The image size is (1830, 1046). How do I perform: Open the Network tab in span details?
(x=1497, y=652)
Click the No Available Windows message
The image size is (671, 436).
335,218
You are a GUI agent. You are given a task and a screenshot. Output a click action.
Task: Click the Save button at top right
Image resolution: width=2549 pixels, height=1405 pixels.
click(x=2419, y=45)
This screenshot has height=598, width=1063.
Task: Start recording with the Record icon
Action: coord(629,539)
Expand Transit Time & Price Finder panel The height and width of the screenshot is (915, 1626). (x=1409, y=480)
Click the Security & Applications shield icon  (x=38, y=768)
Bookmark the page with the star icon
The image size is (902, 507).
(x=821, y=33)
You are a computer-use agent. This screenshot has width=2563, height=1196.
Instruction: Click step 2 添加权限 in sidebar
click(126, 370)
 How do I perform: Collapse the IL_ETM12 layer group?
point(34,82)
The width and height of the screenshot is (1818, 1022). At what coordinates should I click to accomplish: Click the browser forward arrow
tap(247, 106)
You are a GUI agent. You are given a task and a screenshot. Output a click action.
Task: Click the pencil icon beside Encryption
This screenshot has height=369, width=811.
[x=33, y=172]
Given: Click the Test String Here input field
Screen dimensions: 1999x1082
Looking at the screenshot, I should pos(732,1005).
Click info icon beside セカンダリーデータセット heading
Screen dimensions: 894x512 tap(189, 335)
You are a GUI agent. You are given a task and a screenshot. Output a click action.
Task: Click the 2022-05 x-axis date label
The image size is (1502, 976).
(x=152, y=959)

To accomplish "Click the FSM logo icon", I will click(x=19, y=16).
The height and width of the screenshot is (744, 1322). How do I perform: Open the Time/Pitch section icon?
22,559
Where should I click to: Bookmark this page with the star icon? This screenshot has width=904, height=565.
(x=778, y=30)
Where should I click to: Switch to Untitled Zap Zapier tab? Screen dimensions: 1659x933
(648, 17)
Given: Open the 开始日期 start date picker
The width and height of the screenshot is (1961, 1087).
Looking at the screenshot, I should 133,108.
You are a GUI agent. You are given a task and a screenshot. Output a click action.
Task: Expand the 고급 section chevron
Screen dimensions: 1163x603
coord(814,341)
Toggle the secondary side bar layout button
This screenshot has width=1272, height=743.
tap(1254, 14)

######

Would you please repeat the entire listing above exactly?

The image size is (1830, 1046). How do I perform: Open the Network tab in span details?
(x=1497, y=652)
Click the No Available Windows message
The image size is (671, 436).
335,218
You are a GUI agent. You are given a task and a screenshot. Output a click action.
Task: Click the Save button at top right
Image resolution: width=2549 pixels, height=1405 pixels.
click(x=2419, y=45)
This screenshot has height=598, width=1063.
Task: Start recording with the Record icon
Action: coord(629,539)
Expand Transit Time & Price Finder panel The height and width of the screenshot is (915, 1626). (x=1409, y=480)
Click the Security & Applications shield icon  (x=38, y=768)
Bookmark the page with the star icon
The image size is (902, 507).
(x=821, y=33)
You are a computer-use agent. This screenshot has width=2563, height=1196.
Instruction: Click step 2 添加权限 in sidebar
click(126, 370)
 How do I perform: Collapse the IL_ETM12 layer group?
point(34,82)
The width and height of the screenshot is (1818, 1022). At what coordinates should I click to accomplish: Click the browser forward arrow
tap(247, 106)
You are a GUI agent. You are given a task and a screenshot. Output a click action.
Task: Click the pencil icon beside Encryption
This screenshot has height=369, width=811.
[x=33, y=172]
Given: Click the Test String Here input field
Screen dimensions: 1999x1082
Looking at the screenshot, I should pos(732,1005).
Click info icon beside セカンダリーデータセット heading
Screen dimensions: 894x512 tap(189, 335)
You are a GUI agent. You are given a task and a screenshot. Output a click action.
Task: Click the 2022-05 x-axis date label
The image size is (1502, 976).
(x=152, y=959)

To accomplish "Click the FSM logo icon", I will click(x=19, y=16).
The height and width of the screenshot is (744, 1322). How do I perform: Open the Time/Pitch section icon?
22,559
Where should I click to: Bookmark this page with the star icon? This screenshot has width=904, height=565.
(x=778, y=30)
Where should I click to: Switch to Untitled Zap Zapier tab? Screen dimensions: 1659x933
(648, 17)
Given: Open the 开始日期 start date picker
The width and height of the screenshot is (1961, 1087).
Looking at the screenshot, I should 133,108.
You are a GUI agent. You are given a task and a screenshot. Output a click action.
Task: Expand the 고급 section chevron
Screen dimensions: 1163x603
coord(814,341)
Toggle the secondary side bar layout button
This screenshot has width=1272, height=743.
tap(1254, 14)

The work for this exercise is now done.